Low Complexity Descriptors
Phenomenological characterizations of MPE (PCEs) are often exclusively negative:
- Non-sensory: Instantiates no perceptual qualities (“no-thingness”). There is no subjective experience of distinct multimodal objects as integrated from different sensory features.
- Non-motor: Absolute stillness, no motion in space.
- Atemporal: An absence of temporal experience, no motion in time.
- Non-cognitive: Non-symbolic and non-conceptual, no mind-wandering.
- Non-egoic: No self-location in time, no self-location in space, no quality of agency. MPE is not even characterized by MPS (the minimal phenomenal sense of selfhood).
- Unbounded: There is no second, finite region to which attention could be directed, and there are no consciously experienced boundaries. (No “other side beyond the boundary” to shift attention to).
- Aperspectival: No epistemic agent model (EAM); no passive personal-level self-as-subject. (Often called “non-duality” in Buddhist or Neo-Advaitan literature).
Arousal vs. Tonic Alertness vs. Wakefulness
The paper clearly distinguishes between the physical, functional, and phenomenological levels:
- Arousal (Physical): A graded physical property of the human brain. A vital parameter determining the depth of cortical information processing available.
- Tonic alertnes (Functional): A graded functional property determining the capacity for sustained attention. It results from successful control of arousal over long periods without external cues. (Also called “intrinsic alertness”).

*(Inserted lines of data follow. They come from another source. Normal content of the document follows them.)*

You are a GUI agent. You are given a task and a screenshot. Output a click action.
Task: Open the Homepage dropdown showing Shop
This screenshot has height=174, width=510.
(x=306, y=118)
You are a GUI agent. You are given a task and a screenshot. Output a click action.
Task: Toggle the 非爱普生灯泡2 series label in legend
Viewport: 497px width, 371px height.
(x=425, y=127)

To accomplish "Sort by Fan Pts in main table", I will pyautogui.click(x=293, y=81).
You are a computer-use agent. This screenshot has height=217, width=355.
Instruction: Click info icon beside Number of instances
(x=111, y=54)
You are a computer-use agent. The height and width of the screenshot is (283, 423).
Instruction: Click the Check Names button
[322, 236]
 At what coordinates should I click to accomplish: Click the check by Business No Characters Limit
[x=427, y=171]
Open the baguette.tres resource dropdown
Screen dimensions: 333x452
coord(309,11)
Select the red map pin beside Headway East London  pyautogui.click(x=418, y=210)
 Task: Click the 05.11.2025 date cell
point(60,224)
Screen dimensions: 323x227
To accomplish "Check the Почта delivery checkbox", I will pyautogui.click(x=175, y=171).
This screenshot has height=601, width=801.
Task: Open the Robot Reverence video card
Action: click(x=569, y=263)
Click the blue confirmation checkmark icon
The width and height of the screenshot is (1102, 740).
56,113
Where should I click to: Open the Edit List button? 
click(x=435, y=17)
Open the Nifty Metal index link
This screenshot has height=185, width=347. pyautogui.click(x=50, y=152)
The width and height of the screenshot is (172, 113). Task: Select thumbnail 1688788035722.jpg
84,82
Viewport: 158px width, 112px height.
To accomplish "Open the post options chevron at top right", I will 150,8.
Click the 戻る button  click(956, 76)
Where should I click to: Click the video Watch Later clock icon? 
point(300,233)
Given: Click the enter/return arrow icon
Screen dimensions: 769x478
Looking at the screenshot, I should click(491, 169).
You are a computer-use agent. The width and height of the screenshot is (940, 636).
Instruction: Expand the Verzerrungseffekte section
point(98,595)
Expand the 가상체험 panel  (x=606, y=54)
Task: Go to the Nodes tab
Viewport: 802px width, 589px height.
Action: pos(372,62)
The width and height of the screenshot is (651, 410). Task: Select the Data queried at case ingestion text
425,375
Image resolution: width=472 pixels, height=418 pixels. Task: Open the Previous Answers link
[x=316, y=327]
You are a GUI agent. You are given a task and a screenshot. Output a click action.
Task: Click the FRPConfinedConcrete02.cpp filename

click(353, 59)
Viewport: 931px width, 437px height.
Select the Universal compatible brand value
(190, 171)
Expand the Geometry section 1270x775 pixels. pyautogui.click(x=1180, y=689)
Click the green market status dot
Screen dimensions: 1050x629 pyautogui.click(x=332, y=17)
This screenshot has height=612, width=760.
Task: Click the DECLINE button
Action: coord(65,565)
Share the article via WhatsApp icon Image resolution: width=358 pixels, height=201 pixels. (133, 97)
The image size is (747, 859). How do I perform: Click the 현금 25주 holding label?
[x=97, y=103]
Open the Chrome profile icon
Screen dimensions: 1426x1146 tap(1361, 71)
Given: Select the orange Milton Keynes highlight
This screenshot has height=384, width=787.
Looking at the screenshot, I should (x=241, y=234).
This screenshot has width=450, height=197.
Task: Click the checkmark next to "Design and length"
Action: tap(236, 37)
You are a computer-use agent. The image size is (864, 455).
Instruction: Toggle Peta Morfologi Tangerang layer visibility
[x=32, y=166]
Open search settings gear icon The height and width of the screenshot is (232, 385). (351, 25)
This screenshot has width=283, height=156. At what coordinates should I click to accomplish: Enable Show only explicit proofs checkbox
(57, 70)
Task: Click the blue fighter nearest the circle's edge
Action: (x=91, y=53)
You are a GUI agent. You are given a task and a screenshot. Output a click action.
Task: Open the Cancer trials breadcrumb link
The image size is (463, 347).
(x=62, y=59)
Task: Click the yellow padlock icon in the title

- Wakefulness (Phenomenal): A graded phenomenal property (PC1). It is a representation or predictive Bayesian model of tonic alertness.
Note: An organism can be tonically alert without knowing that it is alert. Consciousness is knowing that one is alert.
Global Aspects of Tonic Alertness Phenomenology
Tonic alertness is non-conceptual and not the result of high-level inference. It is a globalized form of “ultrasmoothness”. Its global aspects include:
- Openness: The organism is sensitive to incoming stimuli; it is open to the world and represents this very fact. A non-egoic, non-conceptual form of self-knowledge.
- Simplicity: Satisfies all the negative phenomenological characteristics and the Low-Complexity constraint.
- Epistemic capacity: The experience of possessing a set of epistemic capacities (e.g., orientation, controlling attention). It constitutes an indivisible “epistemic space” with no center and no boundaries.
- Expectation of knowledge: A subjective confidence, an ongoing expectation of epistemic states. (A statistical hypothesis representing the probability that veridical perception will occur).
- Spontaneity: It is ahistorical. MPE has a specific quality of spontaneity, appearing as a “natural state” – a spontaneous presence of epistemic capacity.
Witness-Consciousness (sākṣin)
The notion of “witness-consciousness” (sākṣin) is rooted in classical Advaita Vedanta philosophy (earliest appearance in the Muṇḍaka Upaniṣad). Bina Gupta gives its epistemological characteristics:
- The ultimate subject that makes all knowledge possible; it can never become an object of knowledge.
- The pure element of awareness in all knowing; one, immutable, indivisible reality.
- It shines by its own light; it is self-luminous.
- It is different from the empirical individual (jīva) who cognizes and enjoys (the one caught up in waking, dreaming, and dreamless sleep).